— TEXT PASSAGE —
----------

Site icon Things I find in the garbage

First class


Before we begin I’m going to advertise my last sale of the year! I’ll be at the Plant Holiday Art Market on December 12th between 12-6PM. Come by if you want to see an eccentric collection of garbage finds, including knick-knacks, jewelry, buttons, baubles, books, records, ephemera, bric-a-brac, and etcetera. There will be 24 other vendors as well, selling locally made prints, soaps, jewelry, perfumes, cards, knits, and lots of other great stuff. There will also be coffee, tea, and snacks. Check out the Facebook page for more information. The event will take place at 185 Van Horne in the Mile End.

And now, without further ado, your regularly scheduled programming…

I visited this spot in Upper Westmount each garbage day between June and September. Nearly every week I found loads of big black bags on the curb, most of which were stuffed with old papers. I saved a great collection of ephemera that altogether represented the life of an entire family. I doubt much was ever tossed in this household.

I keep an eye on garage sale listings. I’ll sometimes check to see if the people at these addresses toss things the week before or after the sale. This practice isn’t always fruitful but once in a while it pays off. I saw an ad for an estate sale at the house in September, a couple of months since I first started picking there. The pictures showed rooms full of antiques and other treasures, evidence of a life lived luxuriously. There was a bit out on the curb after the sale – mostly large, unspectacular furniture – but the best was long gone, and within two weeks there was no more trash to be found.

I found a nearly overwhelming amount of stuff, and plans to do a thorough cataloging of items were foiled by the reality: that I just didn’t have the time. Nonetheless, in this post I’ll share a selection of the coolest travel ephemera. I’ll show the rest in a not to distant future.

----------

— REQUIRED TASKS —
[a] Decide whether each statement agrees with the blog post, answering yes or no and quoting the words from the post that decide it.
(i) The holiday market sale runs from noon to 6 PM on December 12th.
(ii) The writer visited the spot in Upper Westmount on garbage days from June through September.
(iii) The best items from the estate sale were still on the curb after the sale.
[b] Write out the blog post's text from "First class" up to and including "the Mile End.".
[c] List every kind of locally made goods that the blog post says the other vendors will sell at the market.
The records that follow have no connection to the blog post.

— LISTED RECORDS —
----------

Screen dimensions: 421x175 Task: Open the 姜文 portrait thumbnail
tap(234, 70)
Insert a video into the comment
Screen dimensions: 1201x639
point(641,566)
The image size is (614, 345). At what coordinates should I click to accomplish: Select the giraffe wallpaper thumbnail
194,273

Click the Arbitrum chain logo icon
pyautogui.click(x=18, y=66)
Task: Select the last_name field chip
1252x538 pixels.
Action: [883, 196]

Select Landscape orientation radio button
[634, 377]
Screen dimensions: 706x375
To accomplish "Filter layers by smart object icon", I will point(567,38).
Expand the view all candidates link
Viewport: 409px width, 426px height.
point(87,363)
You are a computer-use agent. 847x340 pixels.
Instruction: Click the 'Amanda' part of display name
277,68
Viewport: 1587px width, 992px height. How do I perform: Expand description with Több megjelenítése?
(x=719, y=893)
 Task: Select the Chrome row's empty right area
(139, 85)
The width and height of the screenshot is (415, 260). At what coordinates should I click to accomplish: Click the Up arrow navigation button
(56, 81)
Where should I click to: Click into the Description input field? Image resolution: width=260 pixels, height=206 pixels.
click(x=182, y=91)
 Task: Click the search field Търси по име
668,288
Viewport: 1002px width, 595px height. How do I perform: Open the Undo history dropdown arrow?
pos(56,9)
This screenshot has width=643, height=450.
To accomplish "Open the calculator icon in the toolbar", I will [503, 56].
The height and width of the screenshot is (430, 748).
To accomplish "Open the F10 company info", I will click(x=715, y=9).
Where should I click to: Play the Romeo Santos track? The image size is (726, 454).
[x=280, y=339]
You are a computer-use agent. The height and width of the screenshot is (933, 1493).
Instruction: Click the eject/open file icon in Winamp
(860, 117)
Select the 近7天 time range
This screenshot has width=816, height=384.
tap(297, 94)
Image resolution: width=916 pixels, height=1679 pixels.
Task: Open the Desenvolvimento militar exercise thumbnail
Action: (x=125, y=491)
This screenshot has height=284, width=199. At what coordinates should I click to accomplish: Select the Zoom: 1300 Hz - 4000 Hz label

----------

— TASK RESULTS —
[a]
(i) Yes: "on December 12th between 12-6PM"
(ii) Yes: "each garbage day between June and September"
(iii) No: "but the best was long gone"

[b]
First class


Before we begin I’m going to advertise my last sale of the year! I’ll be at the Plant Holiday Art Market on December 12th between 12-6PM. Come by if you want to see an eccentric collection of garbage finds, including knick-knacks, jewelry, buttons, baubles, books, records, ephemera, bric-a-brac, and etcetera. There will be 24 other vendors as well, selling locally made prints, soaps, jewelry, perfumes, cards, knits, and lots of other great stuff. There will also be coffee, tea, and snacks. Check out the Facebook page for more information. The event will take place at 185 Van Horne in the Mile End.

[c] prints, soaps, jewelry, perfumes, cards, knits